Since I keep seeing referenced everywhere in the blogodrome, I guess yesterday’s link to the 1000 True Fans piece was worthwhile. It’s gotten me thinking a lot about the economics of independent artistic types. See, I’ve had a particular conversation with multiple webcomickers that roughly runs, “I want to do x, but I have to raise the money for it first.”
Fill in x with whatever — merch, books, animation, print. They’ve got a fanbase, they’ve got an idea that will definitely sell, but to get to that point they need seed money to actually produce x. On the one hand, that’s the beauty of pre-orders — you can gauge demand and raise that money and have an idea of how much you might make on the back-end.

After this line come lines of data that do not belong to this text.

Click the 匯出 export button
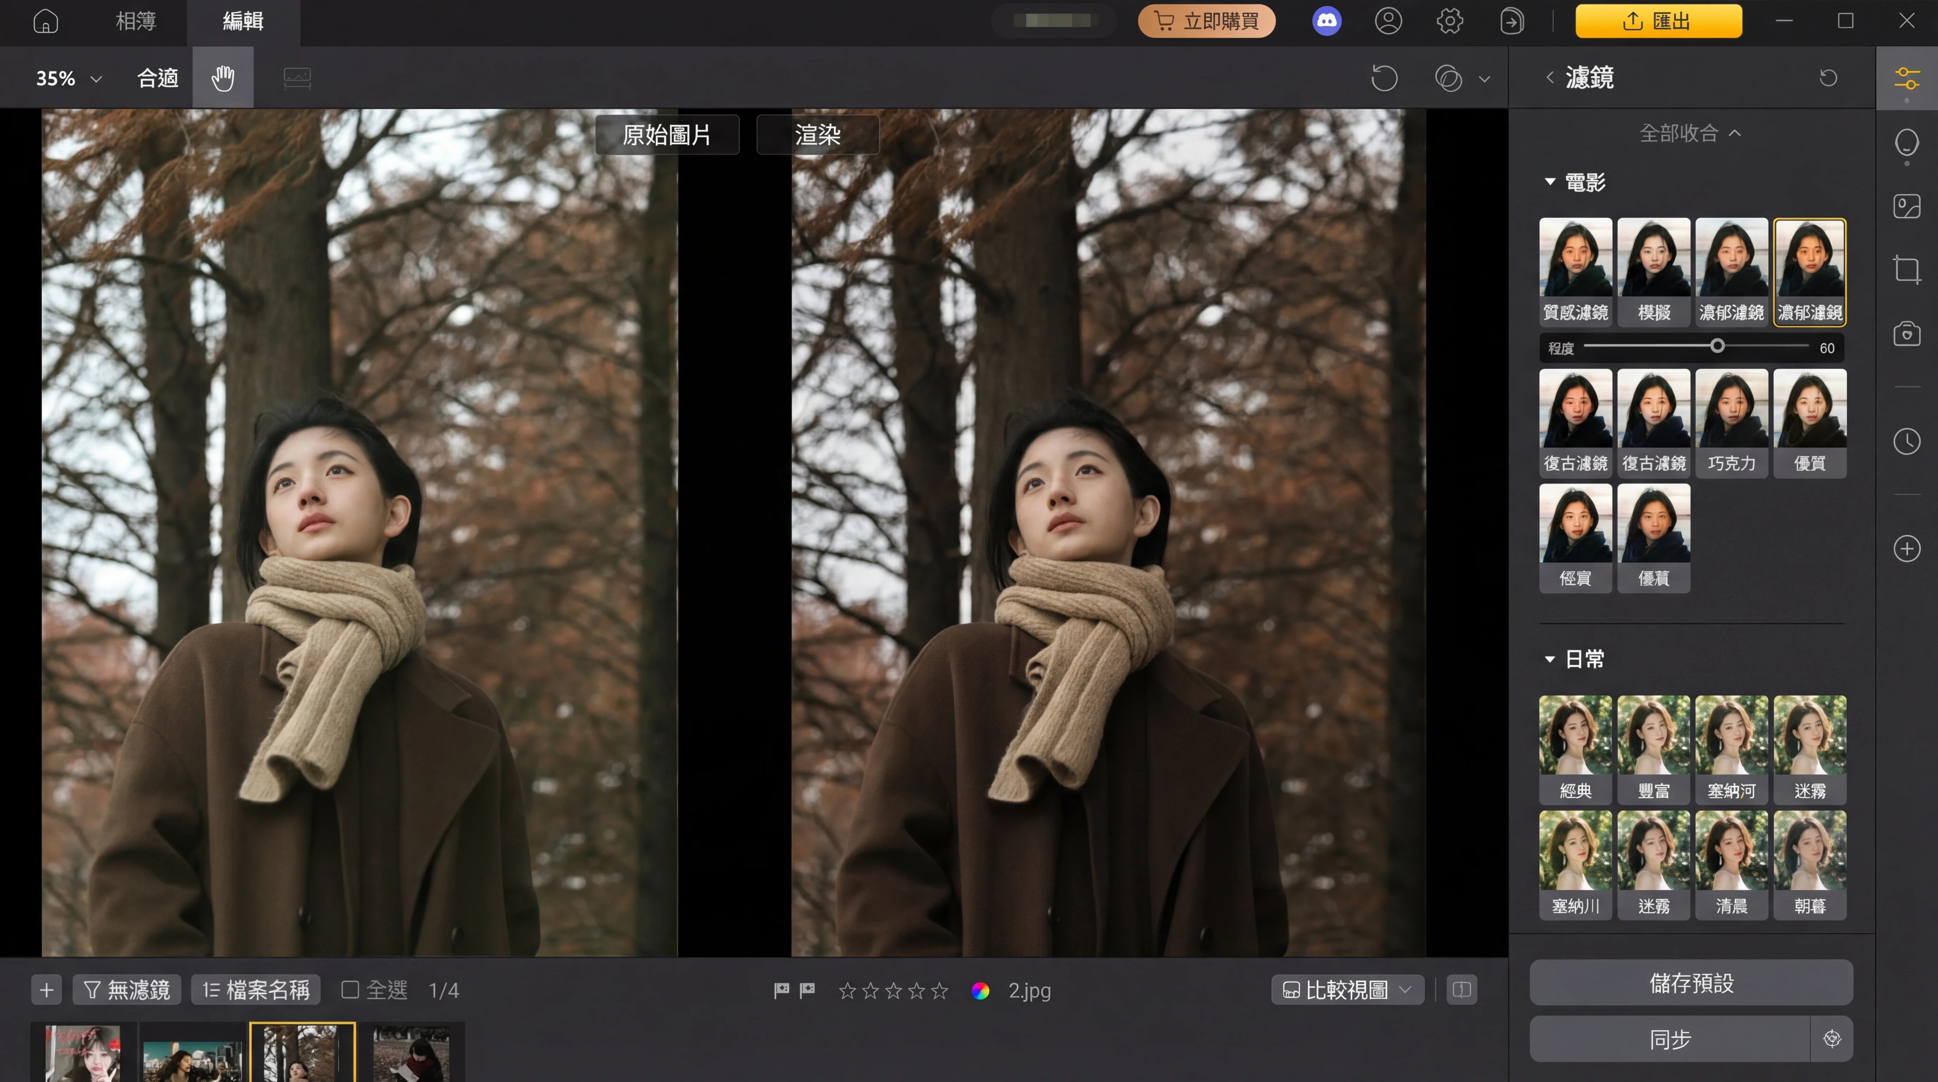 click(x=1658, y=21)
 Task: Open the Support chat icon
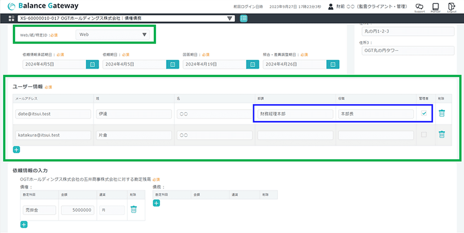coord(419,7)
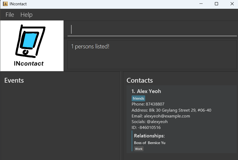Click Alex Yeoh's email address text

click(x=161, y=116)
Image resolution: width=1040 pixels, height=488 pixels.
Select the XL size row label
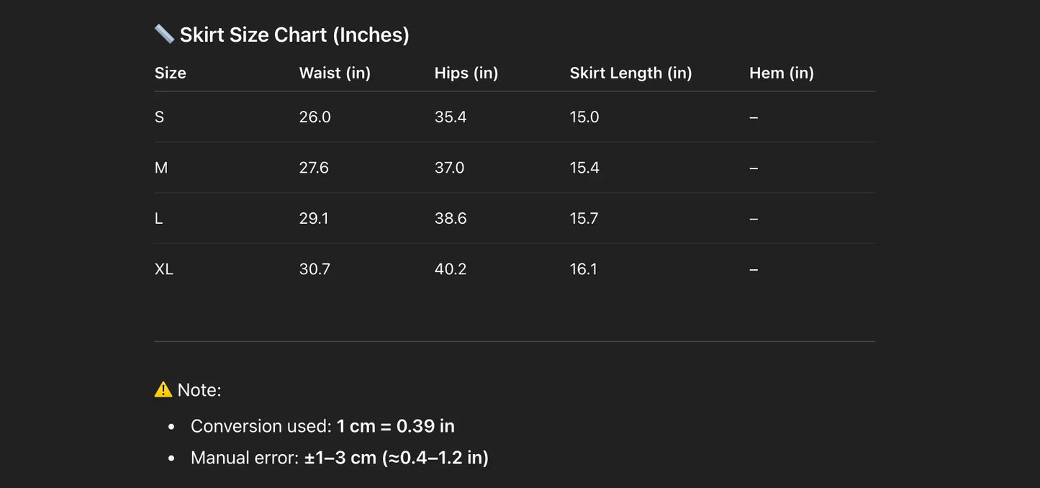point(164,269)
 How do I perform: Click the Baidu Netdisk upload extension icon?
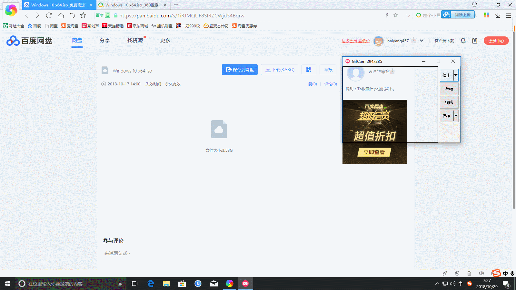pyautogui.click(x=446, y=14)
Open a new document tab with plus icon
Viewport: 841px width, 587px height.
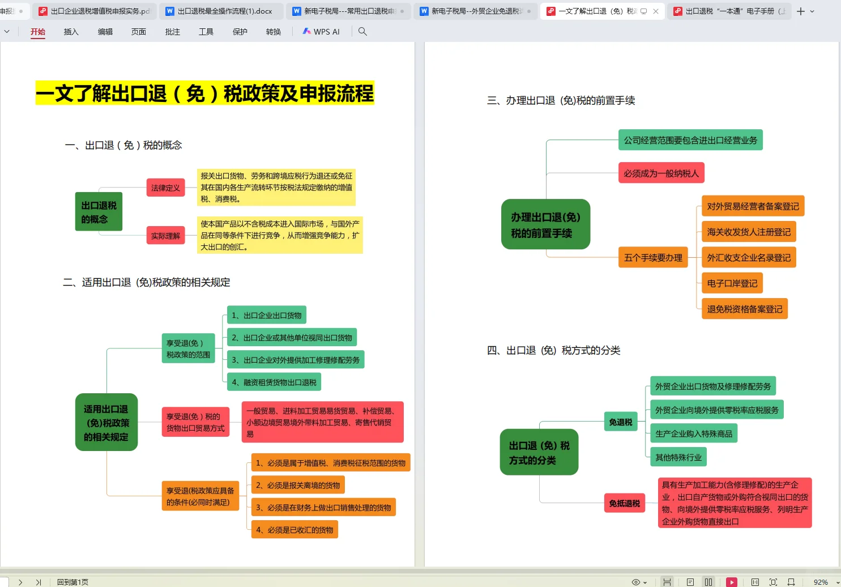[801, 11]
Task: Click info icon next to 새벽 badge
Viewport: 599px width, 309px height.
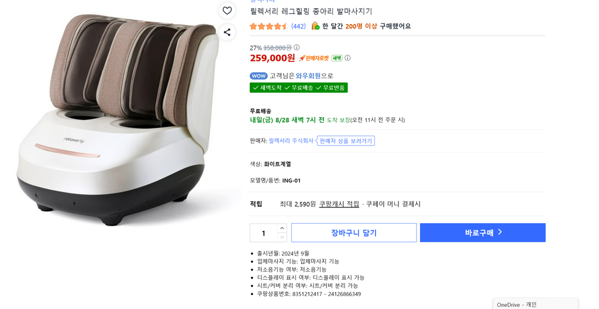Action: pos(347,58)
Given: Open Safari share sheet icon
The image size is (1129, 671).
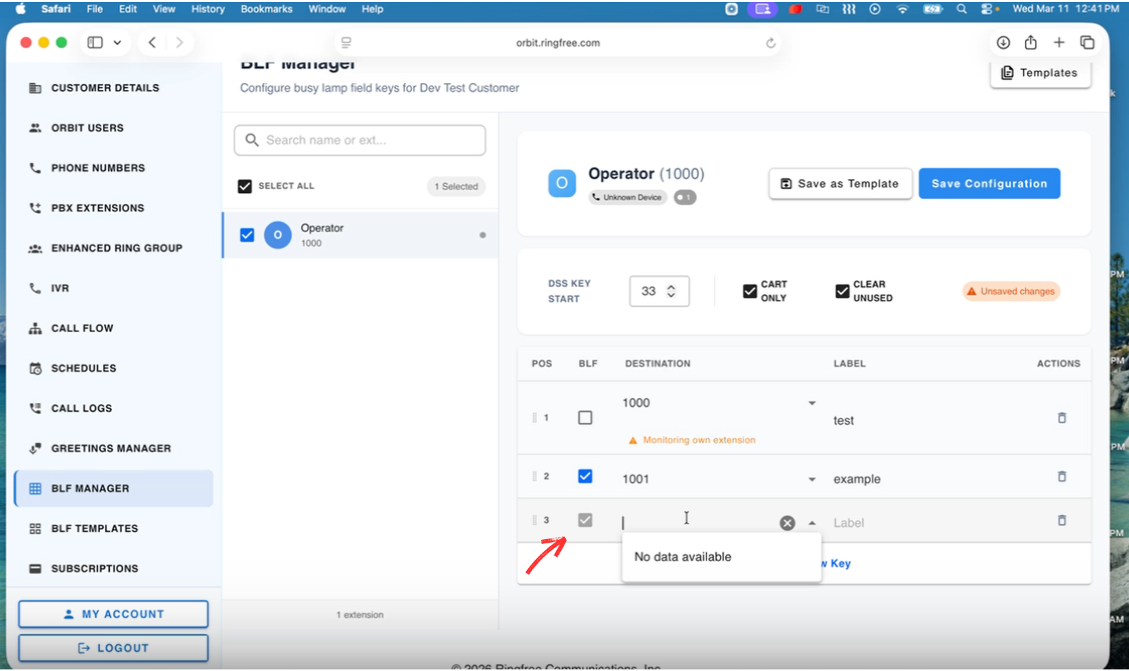Looking at the screenshot, I should click(1030, 43).
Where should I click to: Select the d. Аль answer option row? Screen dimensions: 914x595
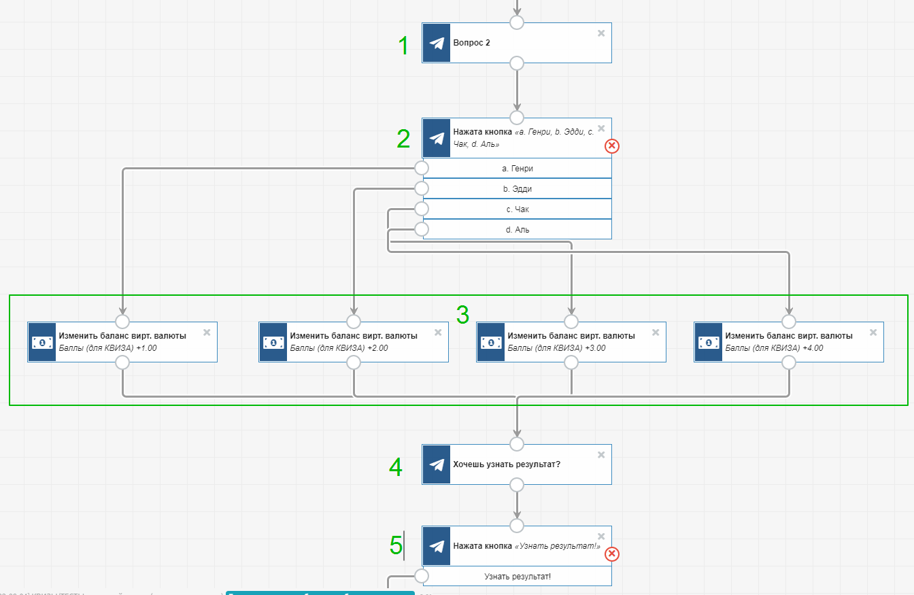pos(517,229)
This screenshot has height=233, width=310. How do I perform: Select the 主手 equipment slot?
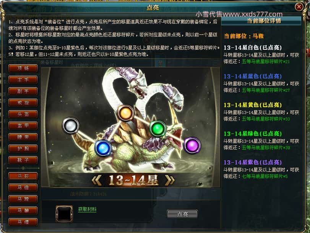click(23, 80)
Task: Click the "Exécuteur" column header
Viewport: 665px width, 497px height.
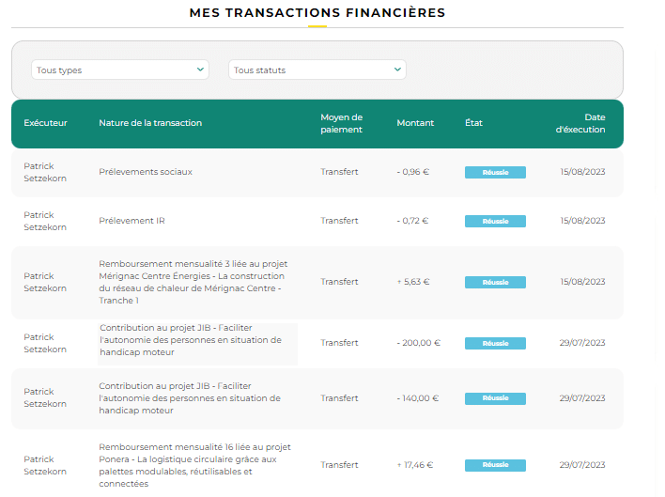Action: [x=45, y=123]
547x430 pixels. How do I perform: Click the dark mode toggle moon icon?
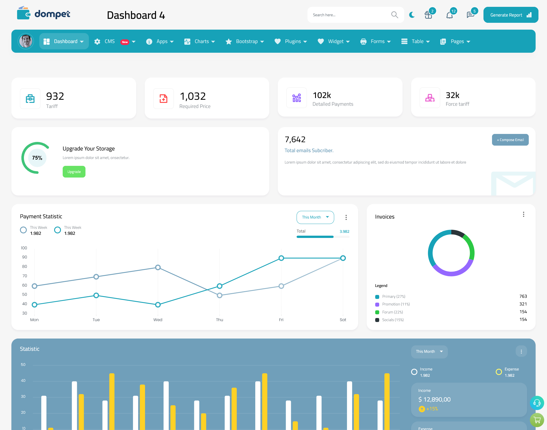pyautogui.click(x=412, y=15)
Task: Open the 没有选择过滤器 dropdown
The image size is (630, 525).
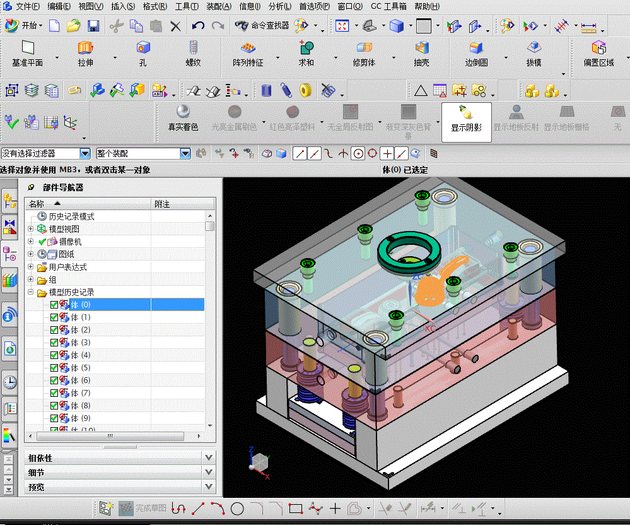Action: click(85, 153)
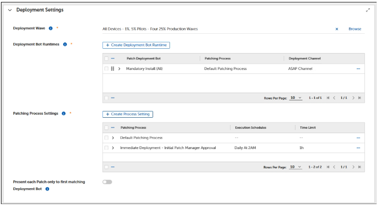Collapse the Deployment Settings section
Screen dimensions: 377x206
tap(10, 10)
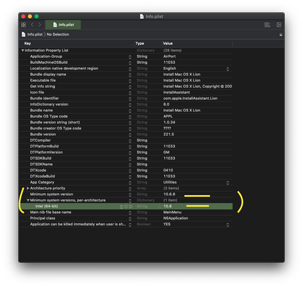Add row with plus on Intel (64-bit)
Image resolution: width=303 pixels, height=287 pixels.
click(x=126, y=207)
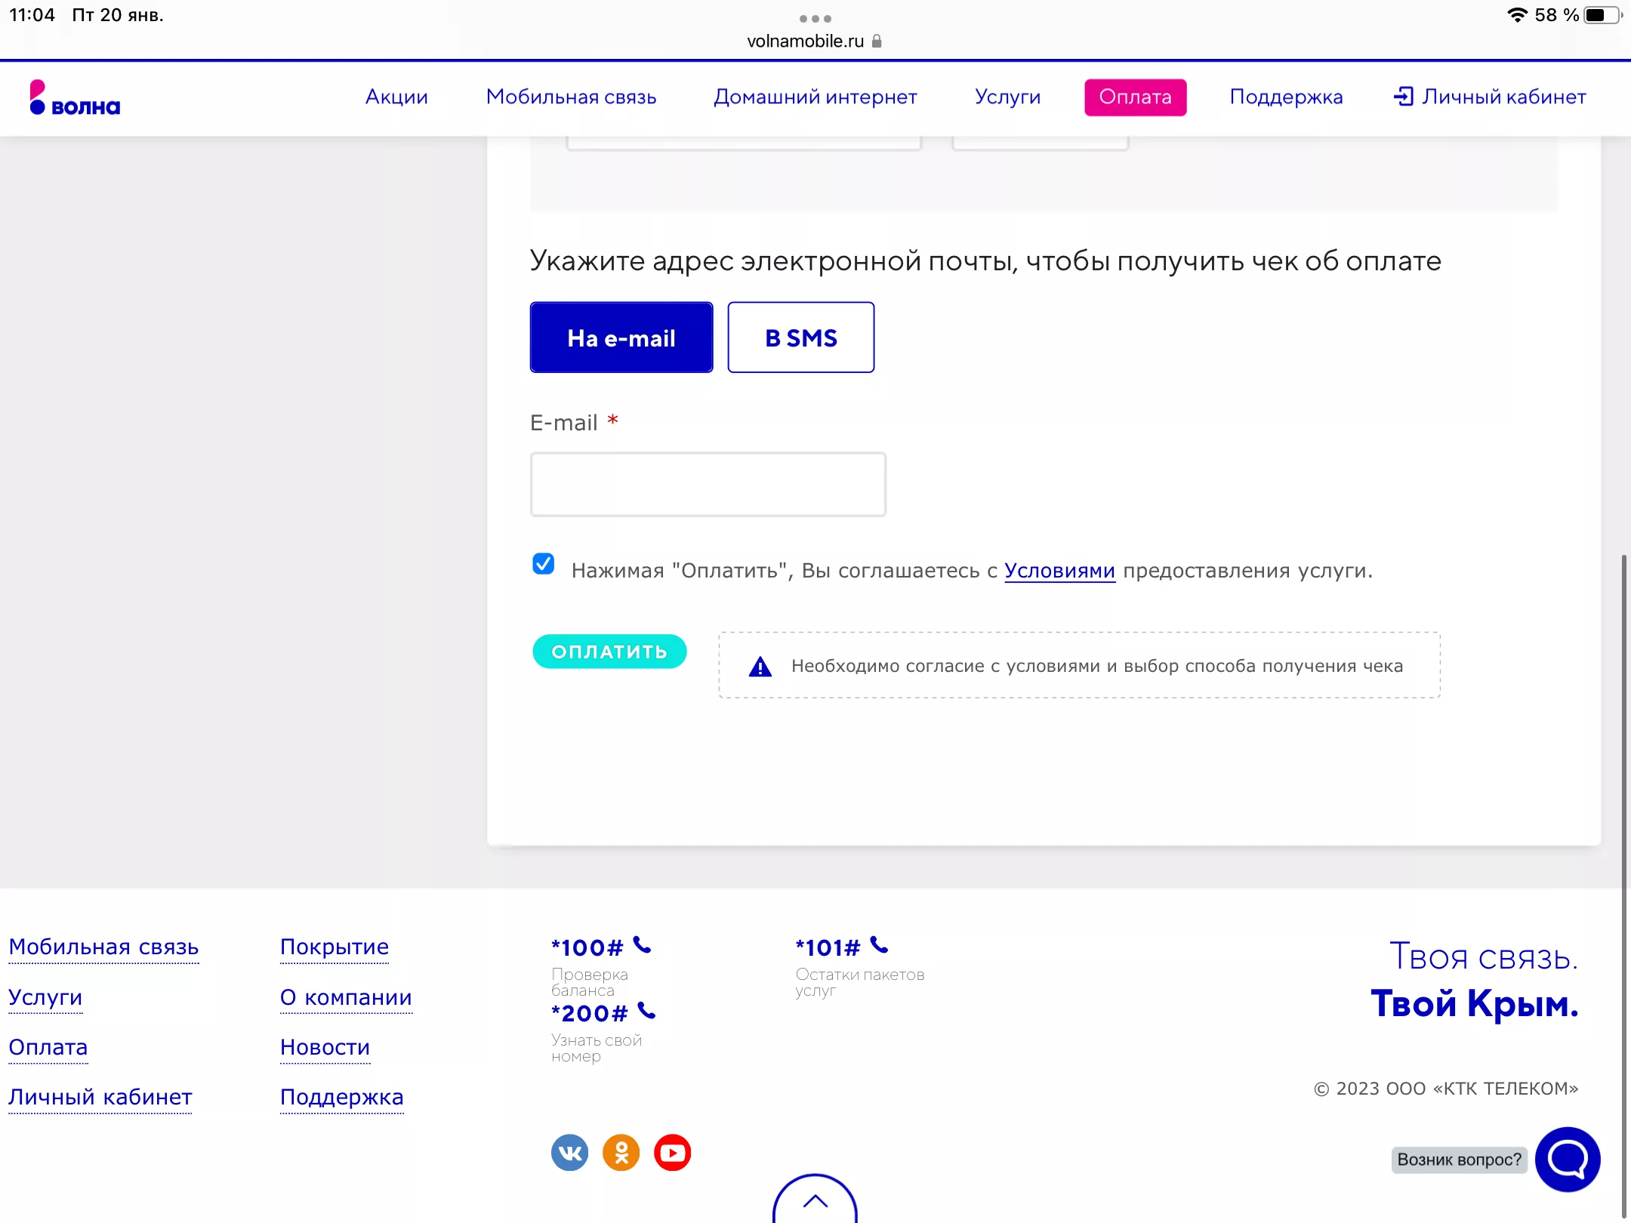The width and height of the screenshot is (1631, 1223).
Task: Uncheck the terms agreement checkbox
Action: 543,564
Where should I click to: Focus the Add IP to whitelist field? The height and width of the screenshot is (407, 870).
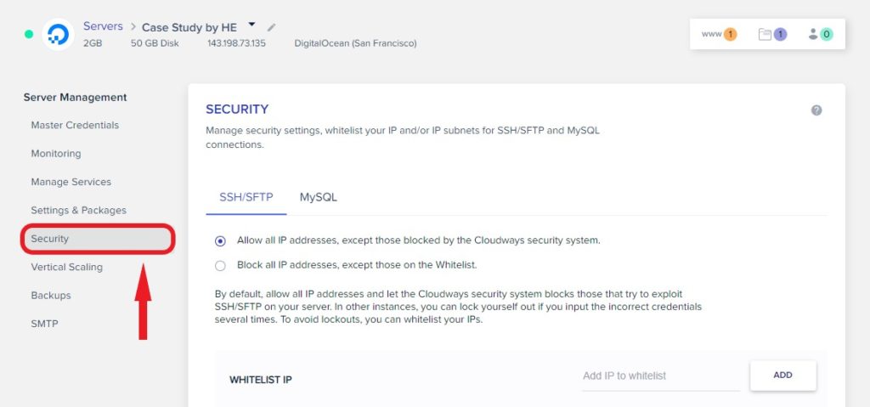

But the downside is that pre-orders take time and effort — both of which prevent the creator from making other stuff, and delay the earliest pre-orderers from getting their stuff while waiting for the Okay, fire up the presses threshold to be passed.
So I’m wondering if what The Webcomics Biz needs isn’t some sort of cross between angel financing and Grameen Bank. Somebody with some bucks to burn fronts the money, takes a cut off sales until repaid with some profit and (this is the important part), runs the proceeds back into a cash pool for the next use. Couple-few iterations of that, the original seed capital’s been repaid, and the pool could be self-sustaining. In a perfect world (Ha! I crack me up sometimes), this could allow creators to work on riskier projects, with longer times to the break-even point.
While theoretically this is the sort of thing that the members of a collective could do, most of them don’t have a formal legal structure set up, being arranged instead around circles of friends. And we all know the old cliche about loaning money to friends. Really, it needs an outside to offer the service to the community at large. Hell, I’m tempted to make a run at it myself, but whatever shaky journalistic ethics we at Fleen have would be sorely strained by having a financial stake in particular webcomics.
Still — is this a totally stupid idea? Or might there be some part of it that could actually work? Let’s get brainstorming, peoples. I don’t want to put any pressure on you, but we very possibly might be able to look in our work and say I dunno, Larry. It’s a wacky idea, but it just might work!